Physiopathology of neurological signs of hypoxanthine-guanine phosphoribosyltransferase deficiency

OBJECTIVE: Hypoxanthine-guanine phosphoribosyltransferase (HPRT) deficiency is characterized by an increase in renal uric acid excretion, usually with hyperuricemia and may be associated with more or less important neurological symptoms. Based on a series of 20 patients from 16 Spanish families we propose that HPRT deficiency could be clinically classified in four different groups. In the more severe form (classic Lesch-Nyhan syndrome) HPRT deficiency is characterized by choreoathetosis, spasticity, mental retardation and compulsive self-mutilation behavior. The pathophysiology of the neurological symptoms remains unclear and there is no effective therapy.
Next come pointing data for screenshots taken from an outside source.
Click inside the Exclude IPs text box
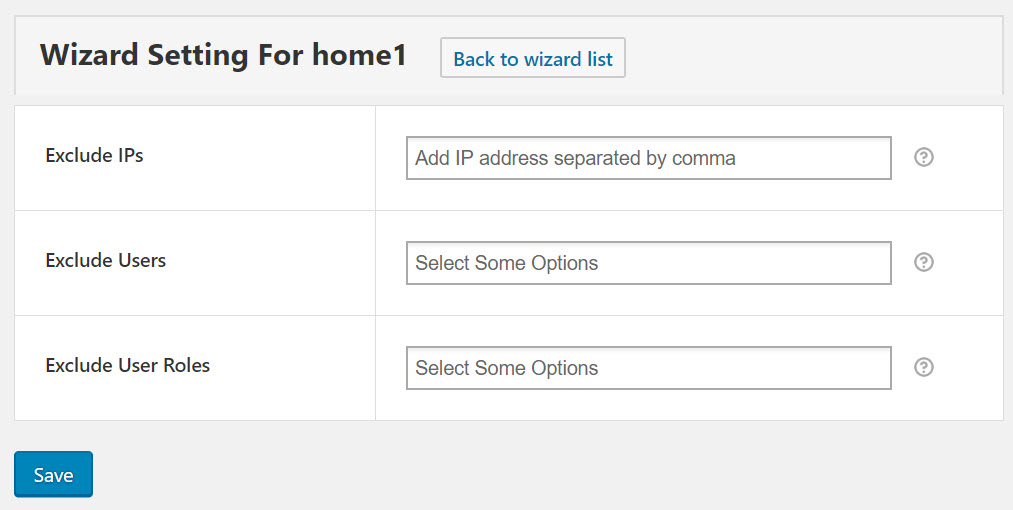This screenshot has width=1013, height=510. point(649,158)
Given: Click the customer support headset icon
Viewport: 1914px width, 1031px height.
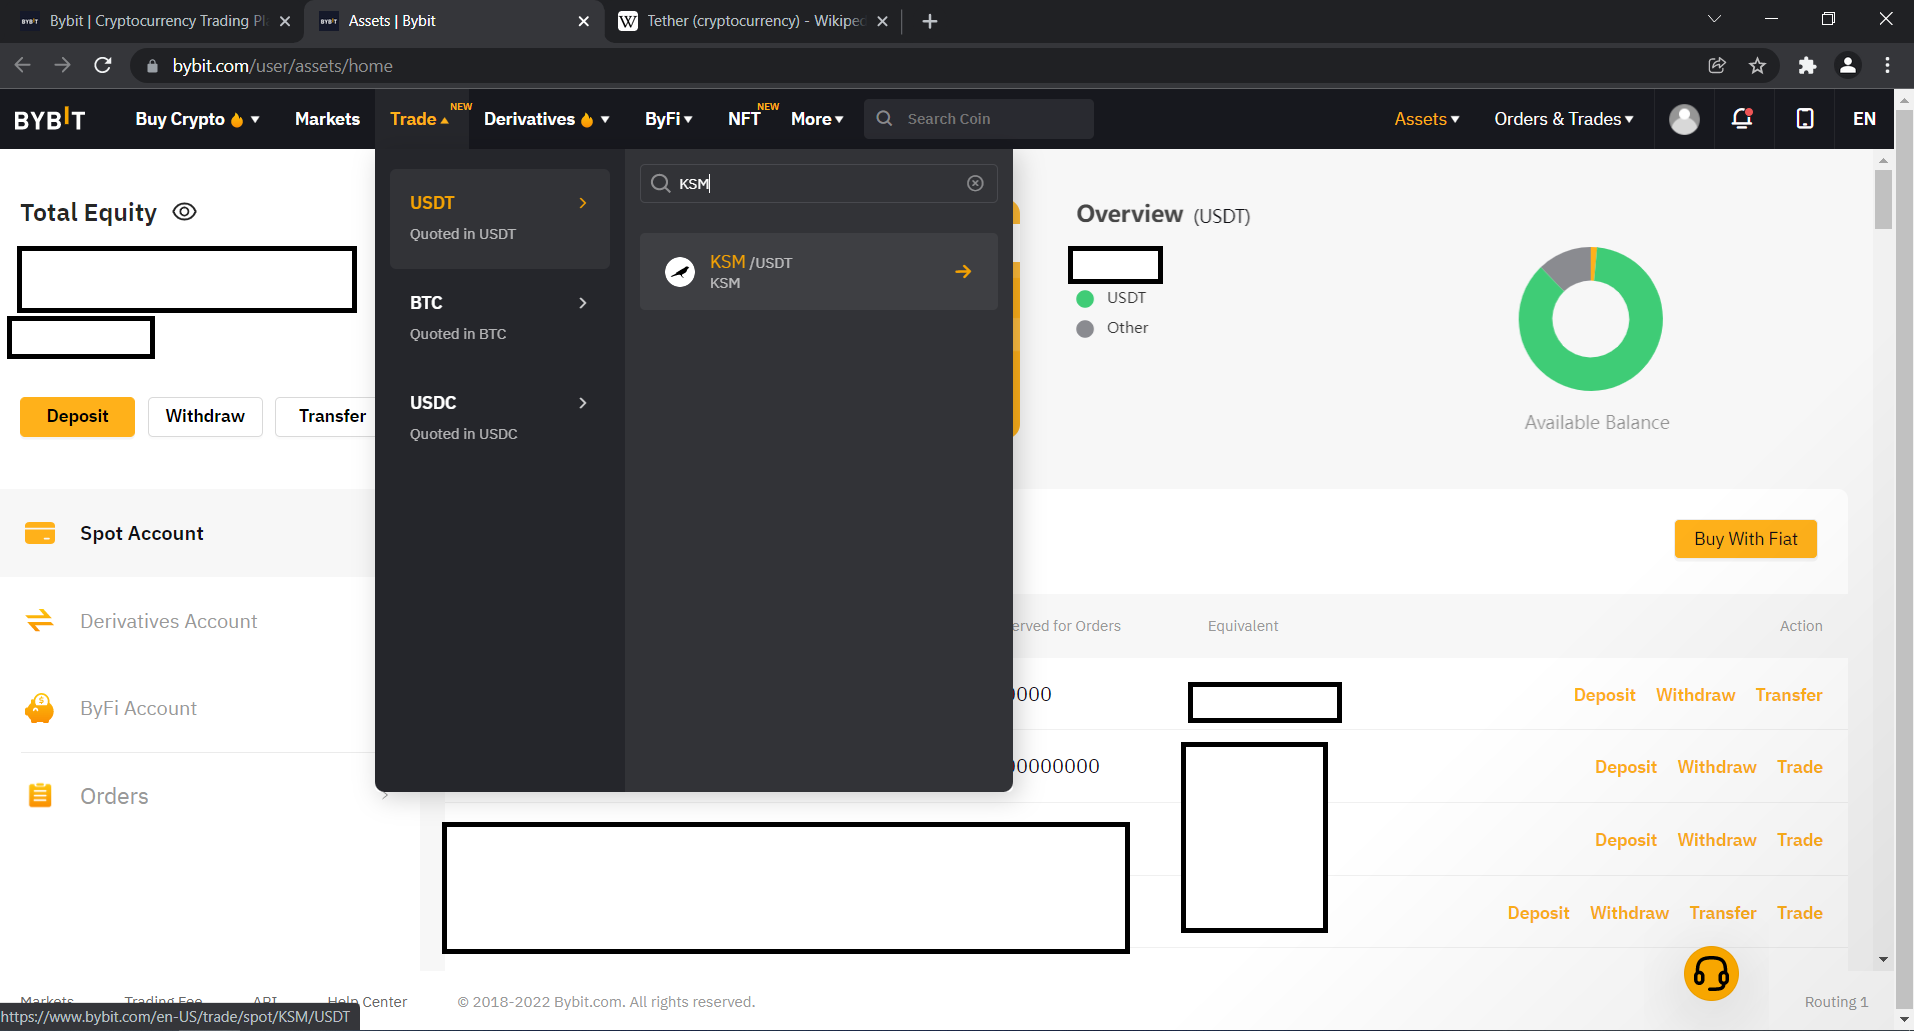Looking at the screenshot, I should pyautogui.click(x=1711, y=974).
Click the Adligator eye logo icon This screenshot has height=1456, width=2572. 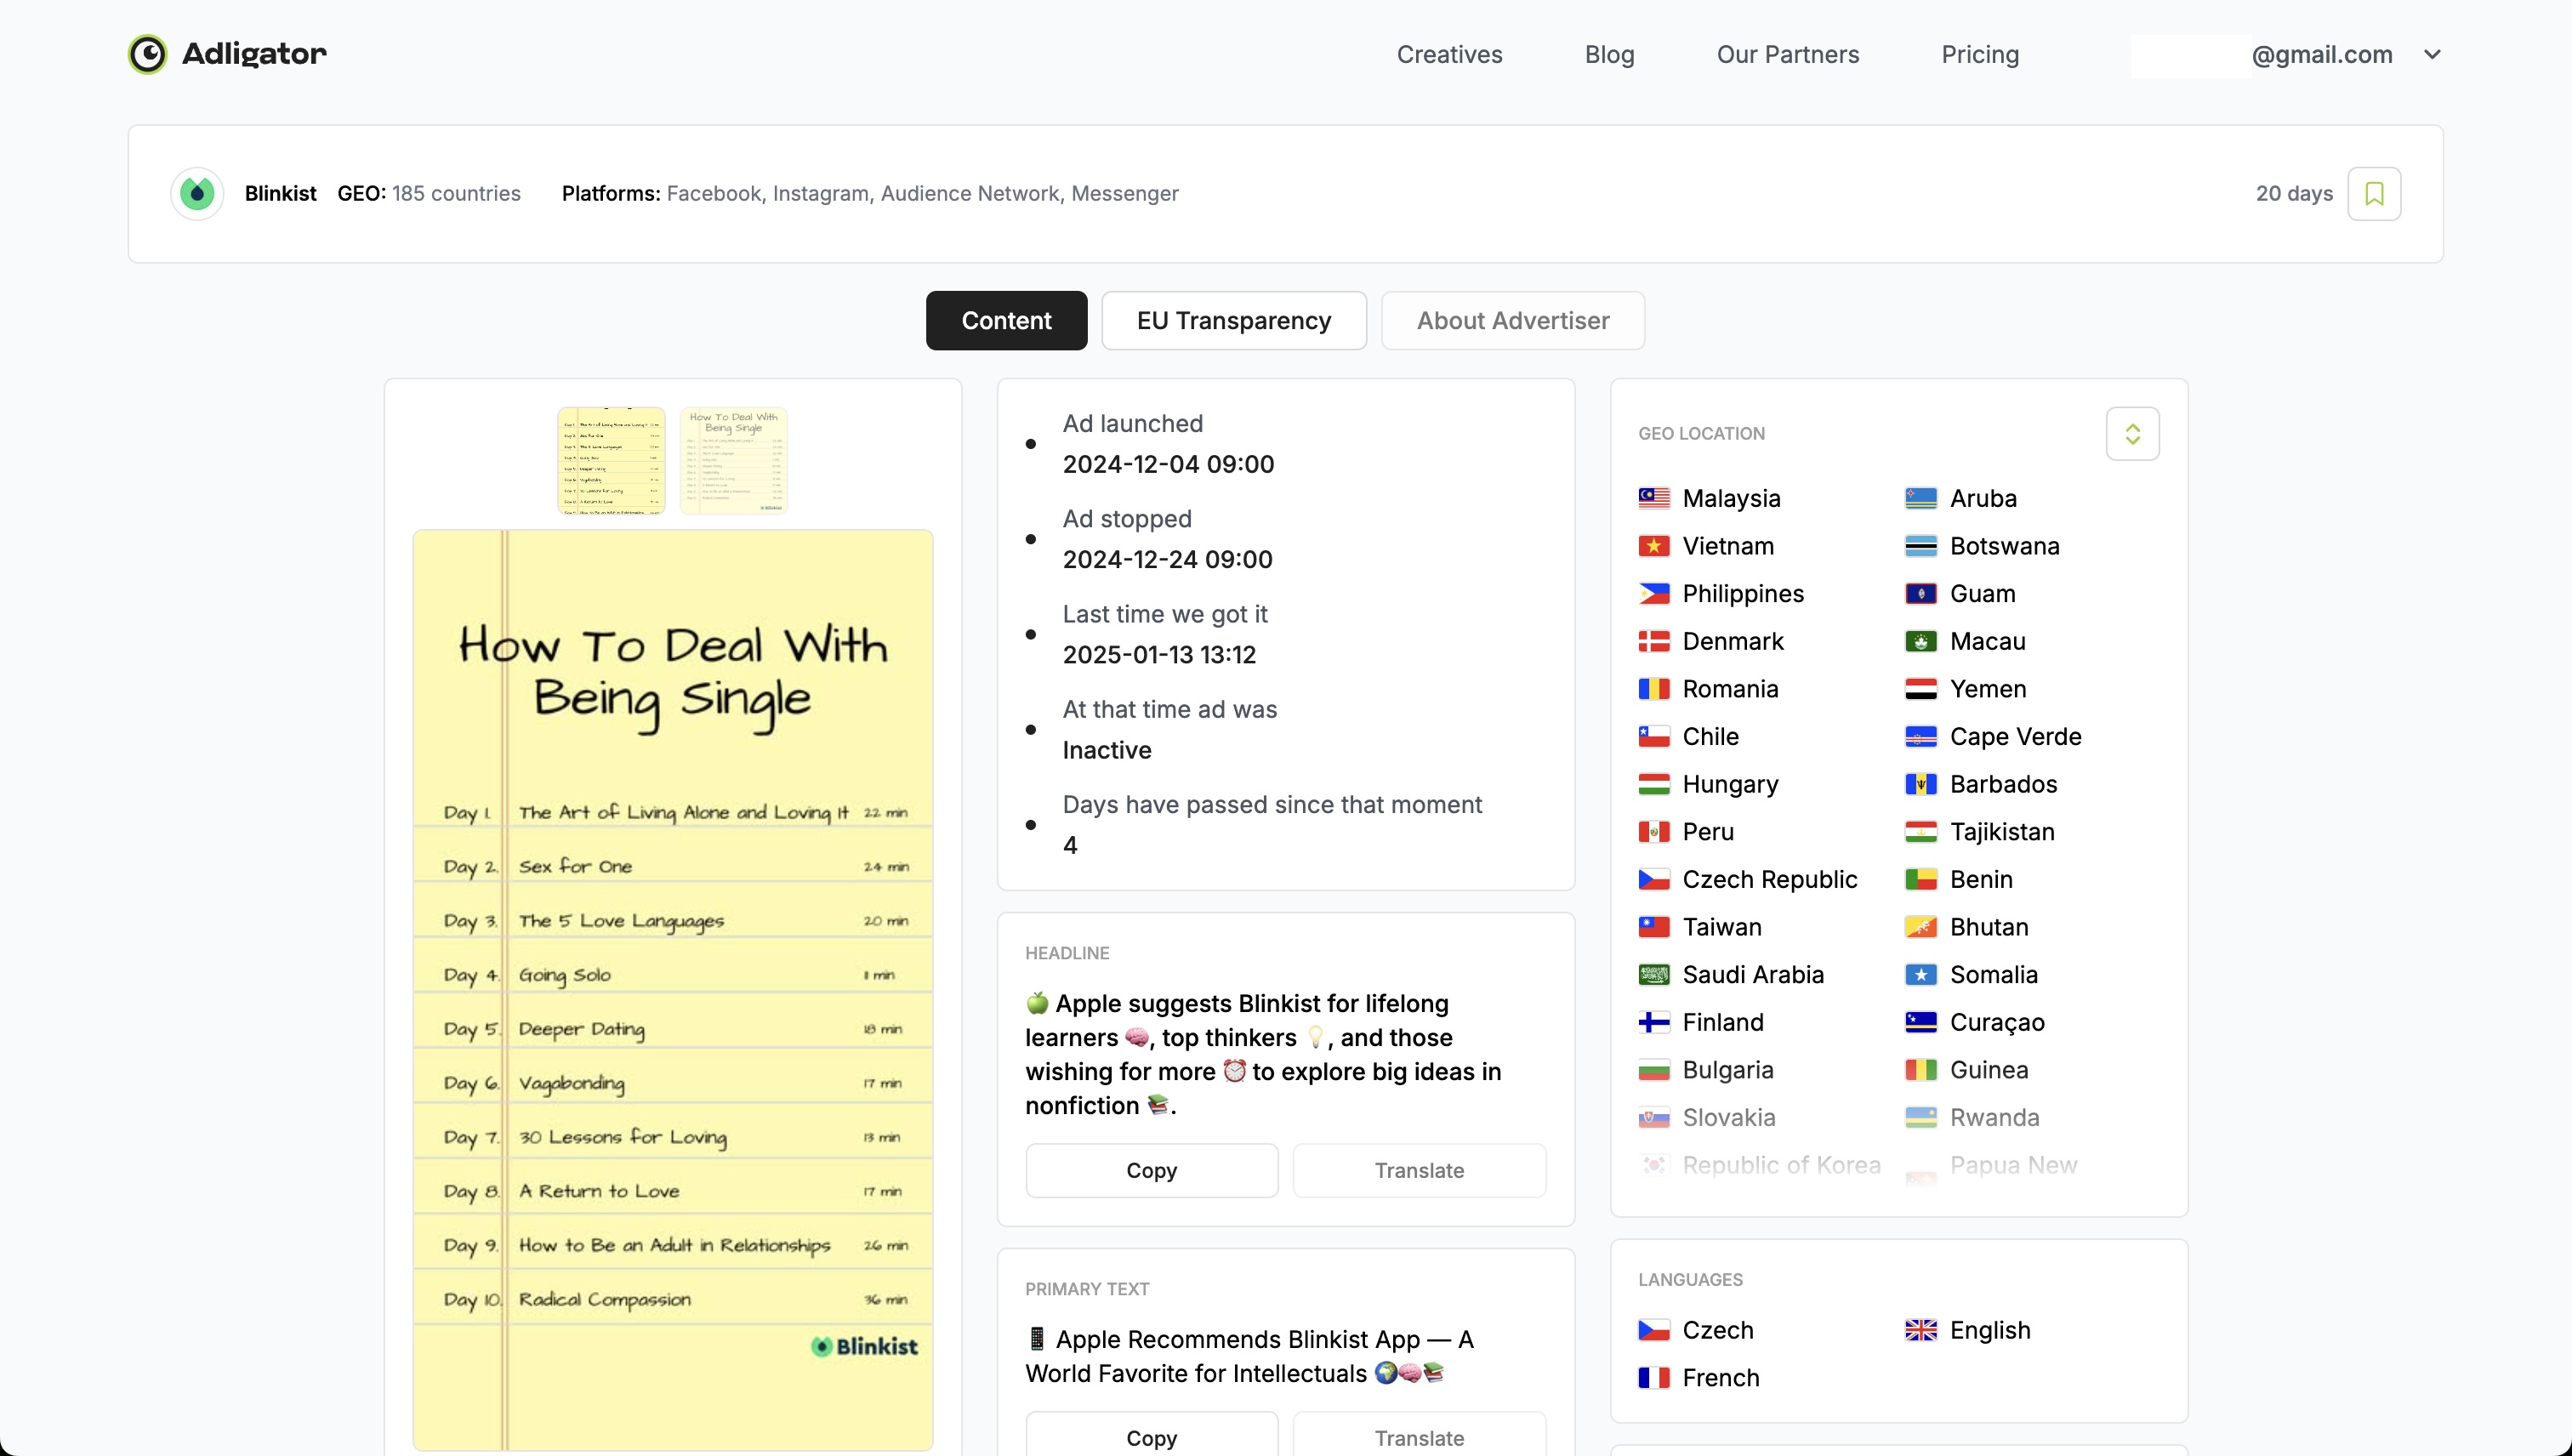pos(148,54)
This review is intended to provide a research strategy for a better knowledge of the neurological pathophysiology of HPRT deficiency. DEVELOPMENT: We have analyzed the knowledge on the neurological symptoms of HPRT deficiency. This knowledge comes from histopathological studies of the brains from Lesch-Nyhan patients, chemical studies of the cerebrospinal fluid, experimental animal models (pharmacologic and lesioning and genetic approaches), and human in vivo studies with positron-emission tomography. CONCLUSIONS: The observed findings suggest that the neurological symptoms of Lesch-Nyhan syndrome could be related with the neonatal neuronal and/or dopaminergic terminations damage. This damage could be due to lost or reorganization of dopaminergic system, and is associated with a reduced dopamine levels and with hypersensitivity of the D1 subclass dopamine receptors.